À medida que a reunião continuava, os líderes do Bund traçaram planos para difundir suas ideias socialistas entre os judeus, oferecendo uma alternativa à visão sionista. Eles estavam dispostos a lutar com unhas e dentes para garantir que a verdadeira redenção dos judeus viesse por meio da revolução socialista, e não por um Estado judeu na Palestina.
David observou enquanto os líderes do Bund discutiam seus planos, relembrando as estratégias que haviam empregado no passado para combater a religião. Cartazes proclamando que “Deus estava morto” e que a religião era “o ópio do povo” haviam sido a arma deles para minar a influência das crenças religiosas. Agora, a batalha era contra os sionistas, e David começava a questionar se essa luta estava verdadeiramente alinhada com seus valores.
“Primeiro, atacaram nossos irmãos religiosos. Agora, atacam nossos irmãos sionistas.
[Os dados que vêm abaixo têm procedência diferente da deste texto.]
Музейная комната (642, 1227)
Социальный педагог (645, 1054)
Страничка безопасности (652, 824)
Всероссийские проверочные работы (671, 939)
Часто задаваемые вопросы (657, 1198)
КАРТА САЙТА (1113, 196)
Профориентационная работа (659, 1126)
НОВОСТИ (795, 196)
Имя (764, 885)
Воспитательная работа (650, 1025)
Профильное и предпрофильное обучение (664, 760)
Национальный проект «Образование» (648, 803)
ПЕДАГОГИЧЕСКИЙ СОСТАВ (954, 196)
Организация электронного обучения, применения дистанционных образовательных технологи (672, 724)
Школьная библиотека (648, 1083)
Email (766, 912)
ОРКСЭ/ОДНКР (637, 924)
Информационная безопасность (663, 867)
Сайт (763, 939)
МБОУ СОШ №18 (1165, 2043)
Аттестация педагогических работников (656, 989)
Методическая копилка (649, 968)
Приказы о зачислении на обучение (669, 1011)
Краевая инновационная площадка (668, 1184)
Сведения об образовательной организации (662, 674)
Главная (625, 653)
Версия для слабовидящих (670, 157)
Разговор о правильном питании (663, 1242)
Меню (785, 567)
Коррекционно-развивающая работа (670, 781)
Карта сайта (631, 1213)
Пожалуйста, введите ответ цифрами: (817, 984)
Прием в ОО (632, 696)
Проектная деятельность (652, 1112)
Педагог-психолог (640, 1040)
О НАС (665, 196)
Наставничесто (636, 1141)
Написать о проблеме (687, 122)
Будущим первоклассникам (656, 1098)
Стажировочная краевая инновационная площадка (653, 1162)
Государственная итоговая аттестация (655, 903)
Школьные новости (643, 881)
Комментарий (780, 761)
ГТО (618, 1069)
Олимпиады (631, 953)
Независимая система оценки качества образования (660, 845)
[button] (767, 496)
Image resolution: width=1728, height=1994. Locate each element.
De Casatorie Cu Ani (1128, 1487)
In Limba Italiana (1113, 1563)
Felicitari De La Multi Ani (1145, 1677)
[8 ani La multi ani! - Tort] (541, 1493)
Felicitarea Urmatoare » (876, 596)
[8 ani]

Se esta é a luta pela igualdade, eu prefiro lutar pelo respeito à diferença.” David ergueu-se abruptamente, a cadeira rangendo sob o peso de sua decisão. Com um olhar determinado, ele se afastou da mesa e, na escuridão da noite seguinte, fugiu escondido, levando consigo a cópia do livro proibido “O Estado Judeu”. Seu coração pulsava com uma mistura de medo e esperança enquanto ele partia em busca dos sionistas, em direção a um futuro incerto, mas um futuro onde acreditava que o respeito à diferença e a unidade do povo judeu poderiam coexistir.
[i] Bund (Movimento dos Trabalhadores Judeus): Fundado em 1897 na cidade de Vilnius, na atual Lituânia, o Bund foi um movimento socialista e secular que defendia os direitos dos judeus trabalhadores no Império Russo e, mais tarde, na Polônia. O Bund se opunha ao sionismo, acreditando que os judeus deveriam buscar igualdade e direitos como uma minoria nacional em seus países de residência, em vez de emigrar para uma pátria nacional. A organização promovia o uso do iídiche como língua do povo judeu e desempenhou um papel significativo na vida cultural e política judaica na Europa Oriental até a Segunda Guerra Mundial onde quase todos foram exterminados pelos nazistas.